Rewrite the records from the line containing "Image resolution: width=915" through the line containing "661x339 pixels.", replacing "Filter text field" with "Search text field" and leaving everything else unchanged.

-- Start Recorded information --

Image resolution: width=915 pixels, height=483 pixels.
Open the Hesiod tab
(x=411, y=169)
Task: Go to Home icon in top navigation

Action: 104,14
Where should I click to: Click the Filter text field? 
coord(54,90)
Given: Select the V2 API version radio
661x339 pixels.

-- End Recorded information --
-- Start Recorded information --

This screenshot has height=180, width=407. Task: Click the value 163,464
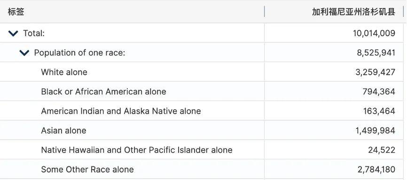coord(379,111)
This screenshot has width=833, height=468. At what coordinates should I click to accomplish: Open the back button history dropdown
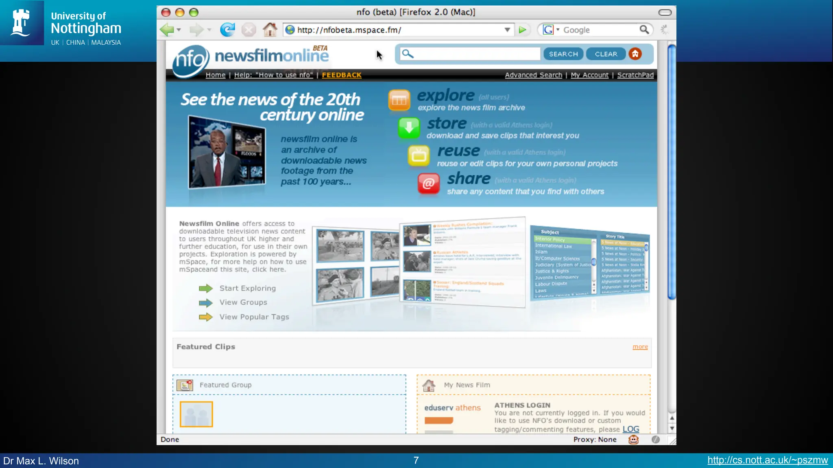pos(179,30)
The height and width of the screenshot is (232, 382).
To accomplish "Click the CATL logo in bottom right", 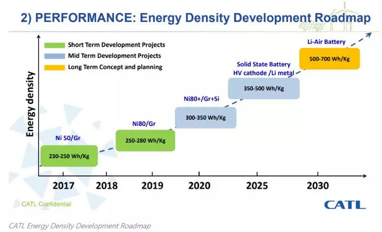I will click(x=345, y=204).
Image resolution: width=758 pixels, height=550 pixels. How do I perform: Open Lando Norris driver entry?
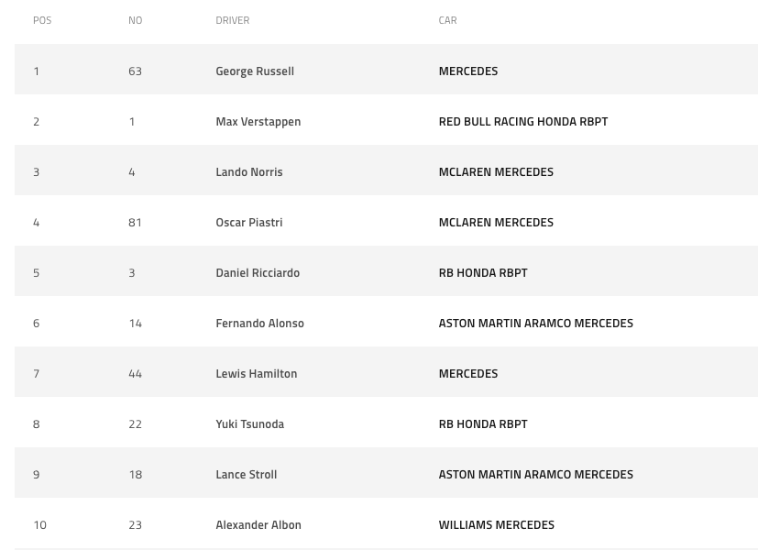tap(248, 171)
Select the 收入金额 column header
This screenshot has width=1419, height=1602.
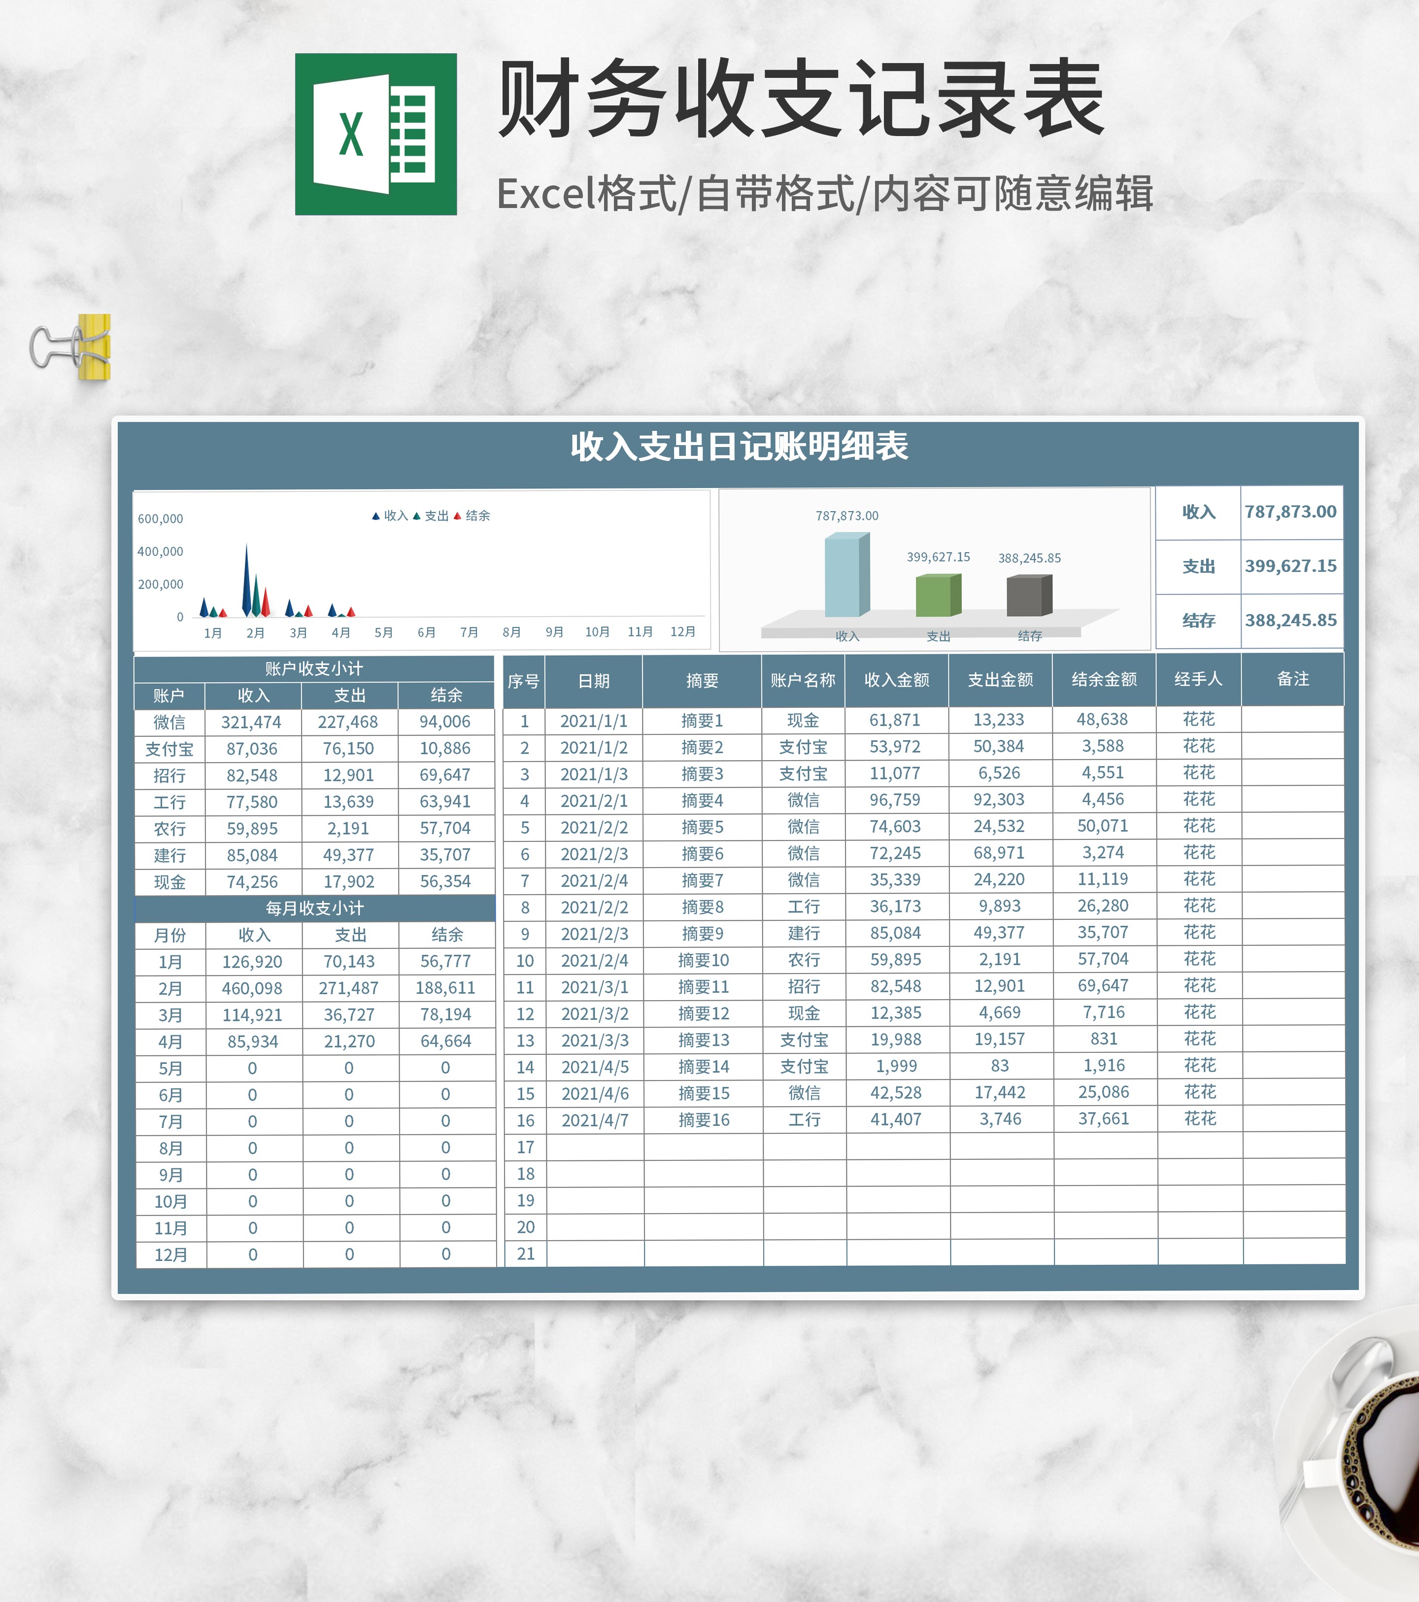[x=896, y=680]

-- End Recorded information --

> Reply to the task:
Image resolution: width=915 pixels, height=483 pixels.
Open the Hesiod tab
(x=411, y=169)
Task: Go to Home icon in top navigation

Action: 104,14
Where should I click to: Click the Search text field? 
coord(54,90)
Given: Select the V2 API version radio
661x339 pixels.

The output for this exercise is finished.